* **REQUIREMENT**
Could you output exactly the lines running from the one containing "Image resolution: width=1400" to the final line of the listing below, leaving out pictures?

* **INFORMATION**

=== Begin Enclosure ===

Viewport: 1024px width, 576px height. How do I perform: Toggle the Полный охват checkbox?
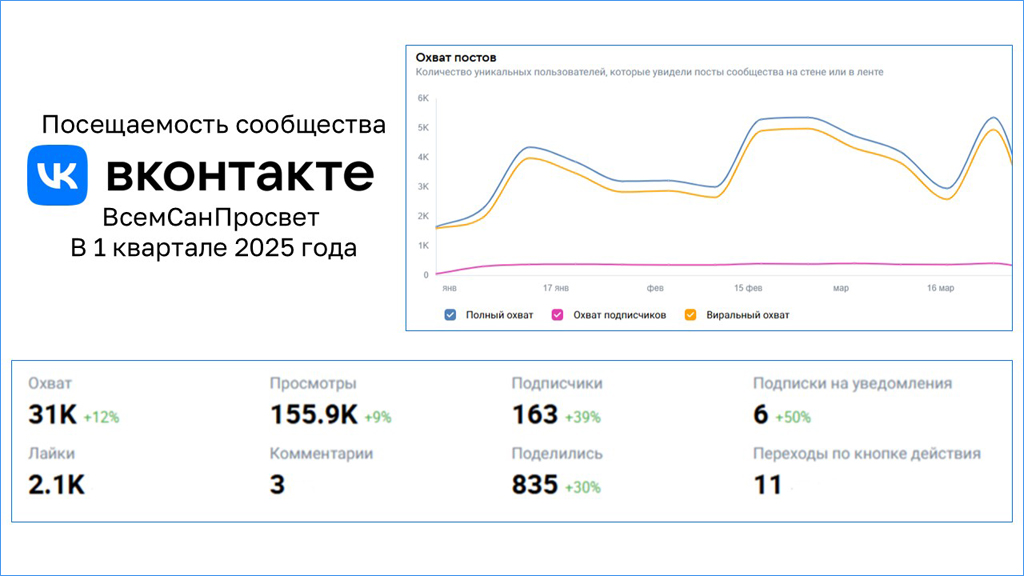pos(451,315)
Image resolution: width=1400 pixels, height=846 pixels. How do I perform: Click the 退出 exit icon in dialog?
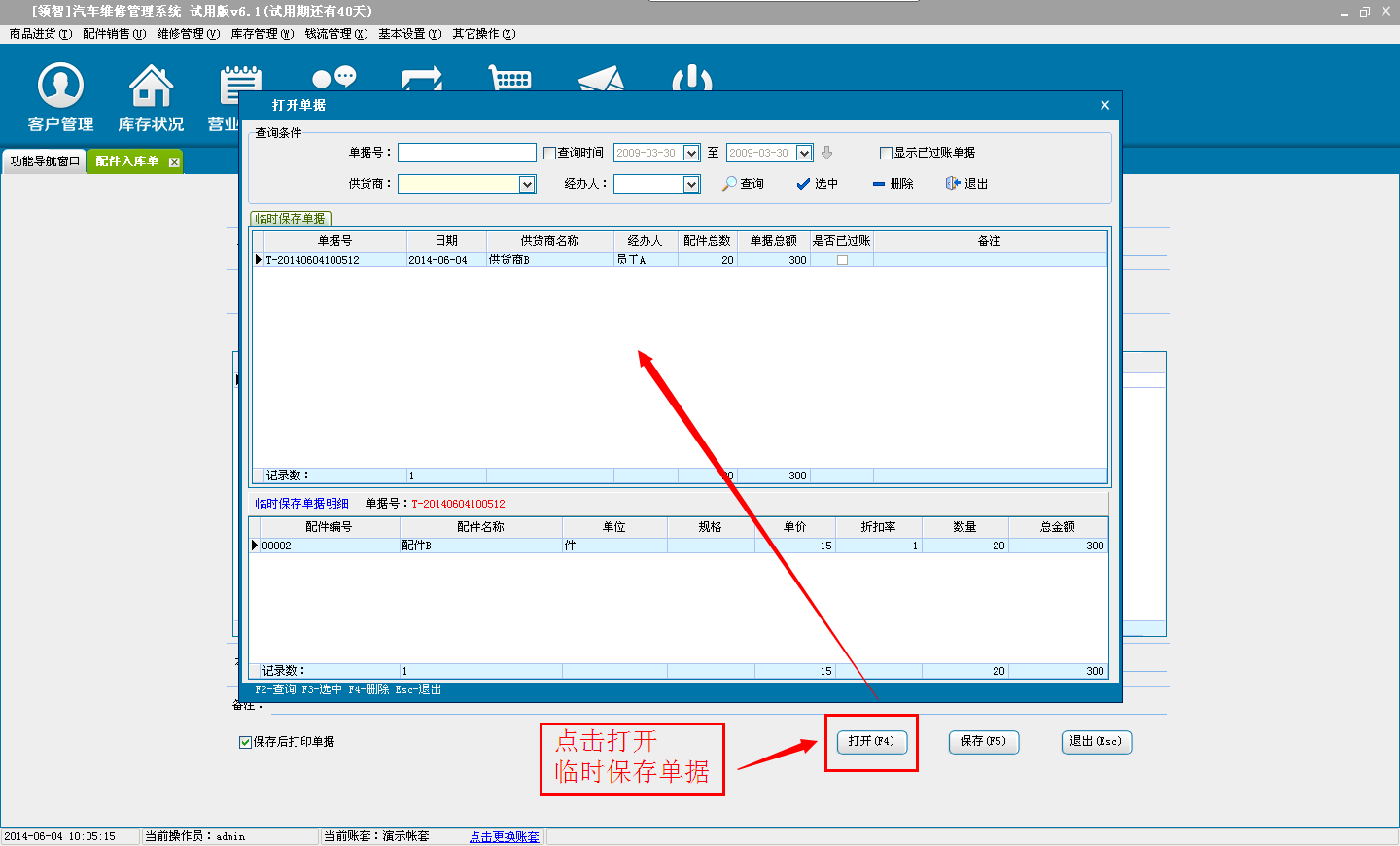tap(953, 183)
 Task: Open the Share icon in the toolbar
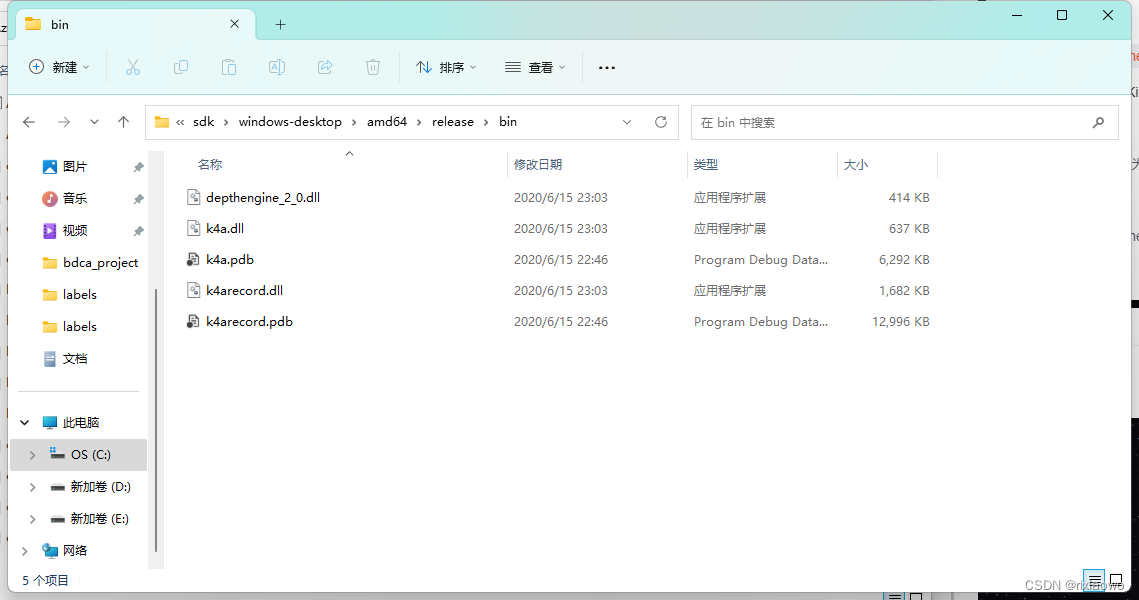point(324,67)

=== End Enclosure ===

* **RESPONSE TO THIS TASK**
Image resolution: width=1400 pixels, height=846 pixels. How do I perform: Click the 退出 exit icon in dialog?
tap(953, 183)
 Task: Open the Share icon in the toolbar
point(324,67)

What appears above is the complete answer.